According to the report, the country's GDP has expanded after two consecutive quarters of contraction. The one percent growth in the second quarter followed a 3.2 percent decrease in the first quarter and a 1.4 percent drop in the last quarter of 2008.
Exports, which account for about 45 percent of GDP, were 5.8 percent up in the second quarter, private consumption increased by4.4 percent and public consumption rose by 19.8 percent, said CBS.
A recession is officially defined with two consecutive quarters of GDP contraction, and GDP is the market value of all final goods and services made within the borders of a country in a year.
Israeli Finance Minister Yuval Steinitz on Sunday said the growth is "one more encouraging sign among a series of positive signs that we have received in recent weeks that show there is stability in the economy."

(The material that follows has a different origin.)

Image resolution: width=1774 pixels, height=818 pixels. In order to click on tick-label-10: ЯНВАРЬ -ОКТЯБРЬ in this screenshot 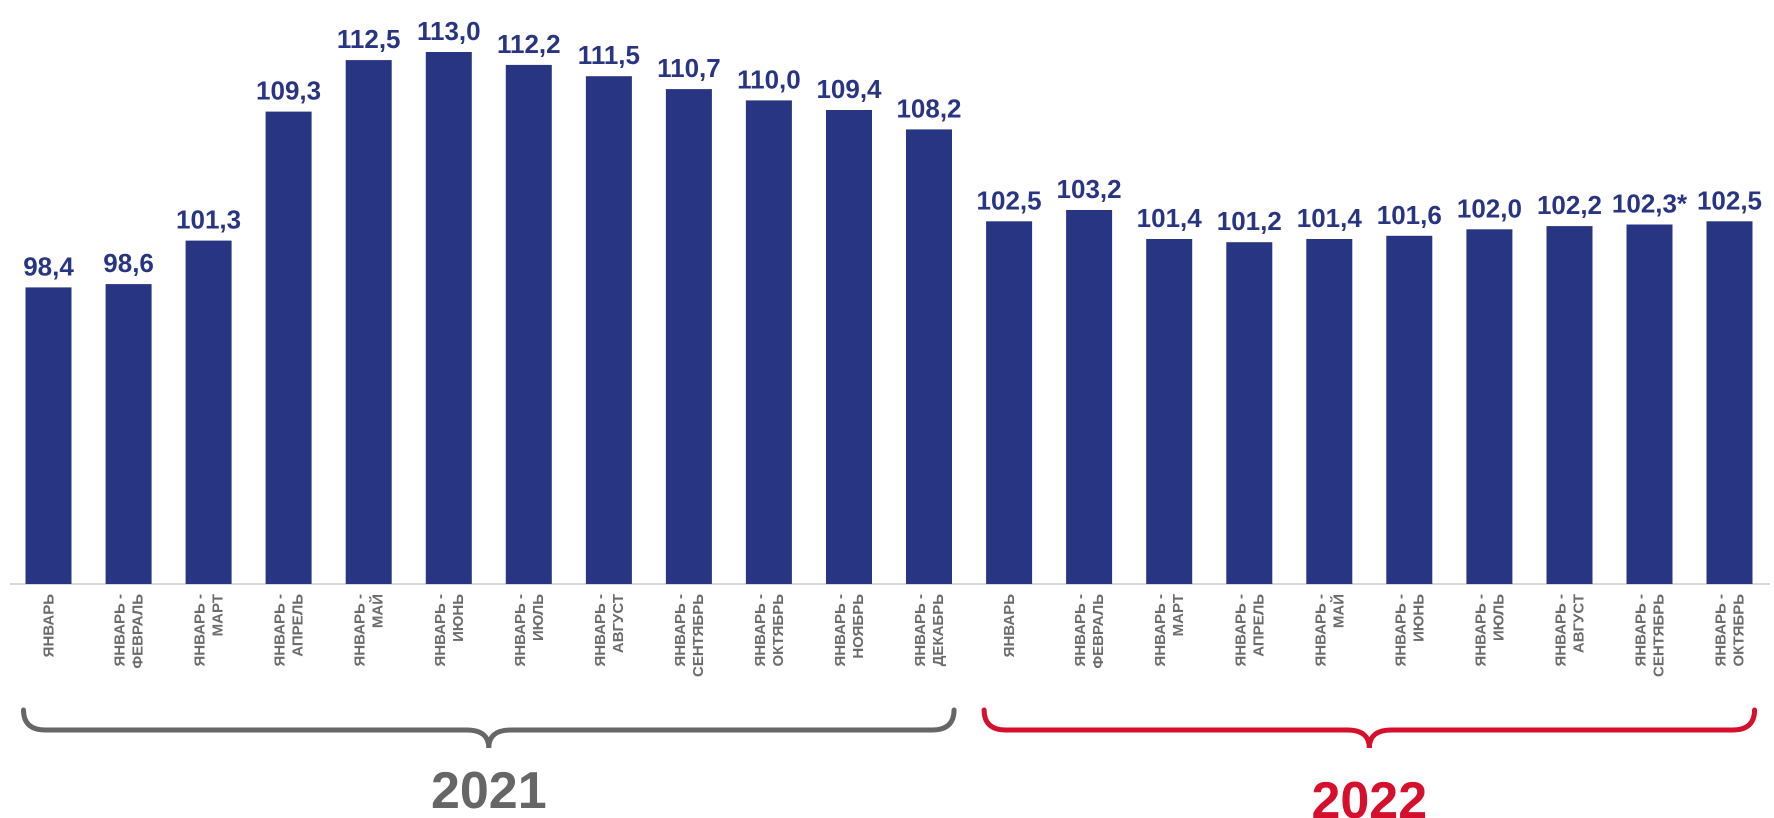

"At the same time, it's too early to declare an end to the crisis and emergence from the recession," Steinitz was quoted by local daily Ha'aretz as saying.
Meanwhile, Israeli Prime Minister Benjamin Netanyahu expressed satisfaction over the economic data that shows Israel's economy has returned to growth.
"The aggregate data from the most recent quarters indicates that the situation of the Israeli economy is better than those of the world's leading economies," Netanyahu said, noting that he, together with Steinitz, will continue to lead a consistent economic policy that encourages both growth and stability in the Israeli economy.